TEXTO DIARIO, De hoy Lunes 14 de febrero del 2022

Examinemos las Escrituras todos los días 2022
Lunes 14 de febrero del 2022
Jehová está de mi parte, no tendré miedo (Sal. 118:6).
Cuando le pida a Jehová que le dé valor, él responderá sus oraciones y nunca lo abandonará (Hech. 4:29, 31). Siempre estará ahí para apoyarlo. Piense en cómo lo ha ayudado a superar dificultades y le ha dado fuerzas para hacer cambios en su vida. Si hizo que su pueblo atravesara el mar Rojo, no tenga duda de que puede ayudarlo a usted a ser discípulo de Cristo (Éx. 14:13). Tenga la misma confianza que tuvo el salmista que dijo las palabras del texto de hoy. Jehová también puede ayudar a los publicadores nuevos a ser valientes. Fíjese en lo que le pasó a una hermana llamada Tomoyo. El día que empezó a predicar de casa en casa, en la primera puerta salió una señora que le gritó: “¡No quiero saber nada de los testigos de Jehová!”, y le dio un portazo. Sin perder el ánimo, Tomoyo le dijo a su compañera: “¿Viste eso? No dije ni pío, y la señora ya sabía que era testigo de Jehová. ¡Qué alegría!”. Tomoyo ahora es precursora regular. w20.09 6 párrs. 13, 14
¿Qué otras razones nos motivan a predicar?

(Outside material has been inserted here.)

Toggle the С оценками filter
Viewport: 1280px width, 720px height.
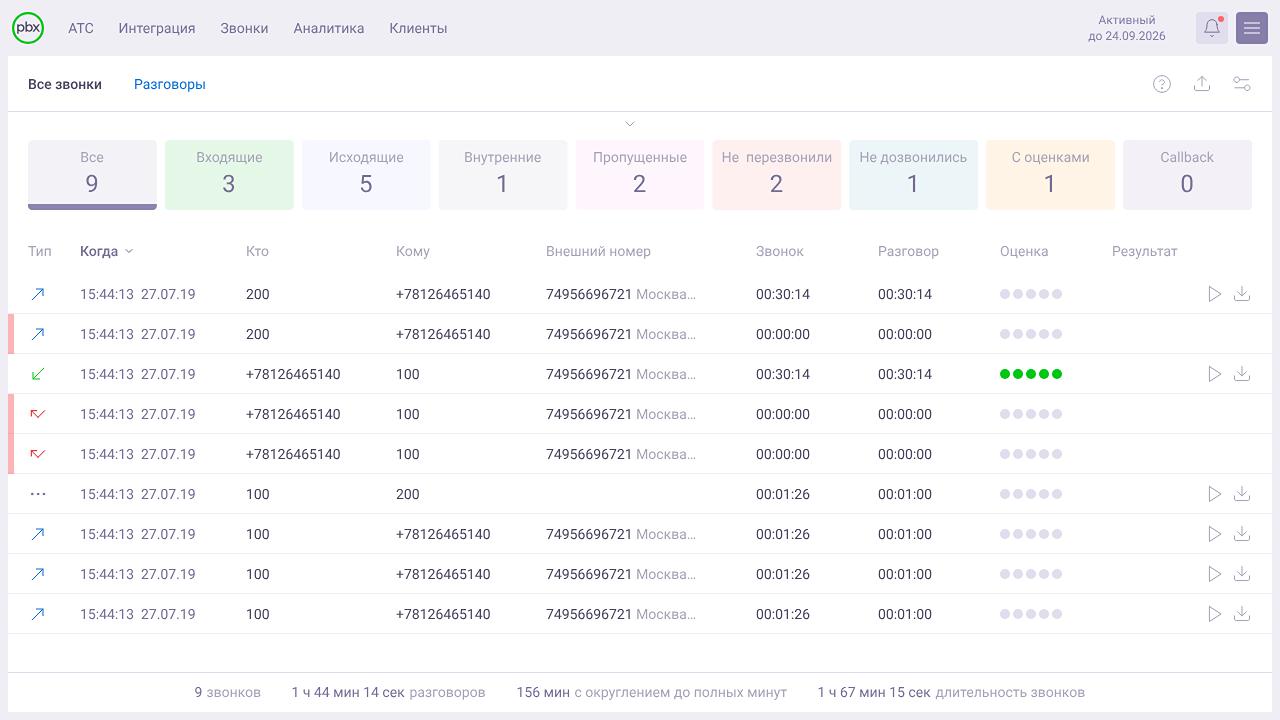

Veamos otras razones que nos motivan a predicar. Una es que queremos obedecer este mandato de Jesús: “Vayan y hagan discípulos” (Mat. 28:19, 20). Otra es que las personas están “maltratadas y abandonadas”, y necesitan desesperadamente aprender la verdad del Reino (Mat. 9:36). Jehová desea que toda clase de personas lleguen a tener un conocimiento exacto de la verdad y se salven (1 Tim. 2:4).
¿Cómo muestra Romanos 10:13-15 lo importante que es la predicación?
Algo que lo motivará a predicar es pensar en el efecto que esta obra puede tener. El pescador pesca peces para venderlos o comérselos, pero nosotros “pescamos” personas para salvarles la vida (lea Romanos 10:13-15; 1 Tim. 4:16).
¿Qué debe saber un pescador, y por qué?
En tiempos de Jesús, los pescadores israelitas tenían que saber qué tipo de peces podían pescar (Lev. 11:9-12). También necesitaban saber dónde encontrarlos. Los peces suelen estar en las zonas donde las condiciones del agua son mejores para ellos y donde hay suficiente alimento. ¿Y tiene alguna importancia la hora a la que los pescadores salen a hacer su trabajo? Fijémonos en la conversación que tuvieron un hermano de una isla del Pacífico y un misionero. El hermano lo invitó a ir a pescar y el misionero le dijo: “Nos vemos mañana a las nueve de la mañana”. Pero el hermano le respondió: “Esto no funciona así. La hora depende de los peces, no de nosotros”.
De modo parecido, los pescadores de hombres del siglo primero salían a pescar a las horas y en los lugares en los que era más probable que encontraran peces. Por ejemplo, los discípulos de Jesús predicaban en el templo, en las sinagogas, de casa en casa y en la plaza de mercado (Hech. 5:42; 17:17; 18:4). Nosotros también tenemos que conocer bien las costumbres de la gente que vive en la zona donde predicamos. Debemos ser flexibles y pescar donde y cuando es más probable que encontremos a las personas (1 Cor. 9:19-23).